Mistakes that just so happen to give their company an advantage over the rest aren't mistakes.
I don't think anyone is going to believe Google did this by mistake.
chrome is a perfect example of abusive software that everyone seems to love
For me Chrome just works. So far I did not see anything I would hate about Chrome. It's extremely polished and fast. I don't love it, but it's just good enough for my needs.
Google has gone rouge for a very long time... Avoid Google if you can.
I know everyone joked a few years ago when they removed "don't be evil" as their tagline and from their employees CoC, but it really does make me wonder.
Remember a few years ago, Microsoft was running its failing Scroogle campaign and I (under a different nick) and others were defending Google.
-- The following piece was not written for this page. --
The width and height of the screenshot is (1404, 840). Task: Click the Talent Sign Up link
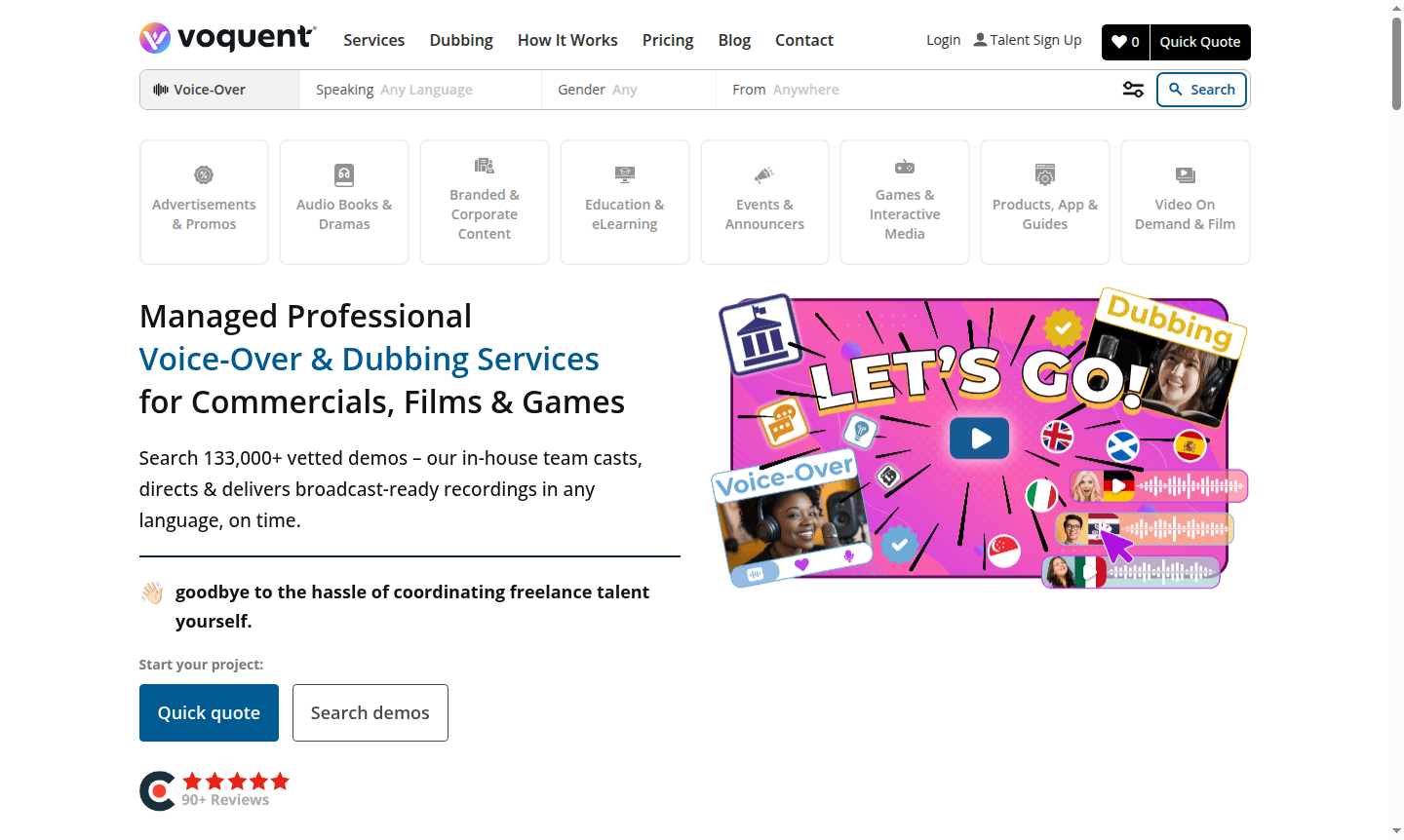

Fast forward to today and Google has managed to do to itself all that the Scroogle campaign could realistically have hoped to achieve and then some:

- techies like me go out of our way to avoid them. I just spoke to a friend of mine during lunch and told him to think twice before using Gmail as a single misplaced comment on the Internet can get you locked out with no recourse except hoping for friends on social media if you are so lucky.

- People are still making Chrome-applications just like they made IE6 applications but we are turning the tide now it seems and I see a growing trend that loathes the Chrome-only trend.

- Regulators are circling in the air above.

- etc.

I hear you and I follow the same pattern of avoidance. Google and everything they stand for is old news. Break 'em up!
People loved Chrome when it was released.

https://news.ycombinator.com/item?id=292980

Slowly after they gained monopoly and became sure that they are going to exist in browser-space , they now don't care about these tracking bits present in the browser.

MS Edge doesn't have this feature. Just tested it on my machine. It clears all forms of storage even from MS's own domains tied to the browser like msedge.microsoft.com, msn etc.
The best way to think of Chrome these days is that it is a Google web browser, as in, it preferences products and services made by Google.

Edge is similar in some ways, but modern Chrome is not a web browser per se but a web browser clearly built by Google with Google’s corporate interests at heart.

The disconnect for many - including myself - is that we remember the first few years of Chrome. How revolutionary it was and how it provided a beautiful path off ‘the terror’ that was Internet Explorer. Modern Chrome is not the same browser, philosophically. Modern Chrome is a Google web browser and integrates the best - and increasingly by default - with Google’s many products and services.

> The disconnect for many - including myself - is that we remember the first few years of Chrome. How revolutionary it was and how it provided a beautiful path off ‘the terror’ that was Internet Explorer.

Funny how history can be subjective. I remember Firefox in this exact role, several years earlier prior to Chrome, which is why I've never received Chrome as some kind of saviour, only as additional competition.

Totally agree re: Firefox also playing that role a decade or so ahead of Chrome, then losing it somewhat during Chrome's ascendancy: perceptions of bloat, slower dev releases, RAM hog on some PCs, no per-tab process isolation, etc
Software like chrome and iOS aren't built for people to use. They're built to insert commercial software into people's lives. Access to information or the ability to communicate with friends is given because it would be difficult to get people to accept it otherwise.
> Software like chrome and iOS aren't built for people to use. They're built to insert commercial software into people's lives.

iOS is designed to sell hardware, unlike Google's products.

That's why I'm getting Apple Music promotions when trying to listen to my locally saved music in Music app? Apple is not as annoying as other vendors, that's for sure, but they're not innocent and they certainly trying to sell some services as well.
For some reason Google's Captchas work much better on Chrome than on Firefox. I thought there was some sort of dedicated tracking built into Chrome. It turned out to be far simpler. They just give google sites special treatment.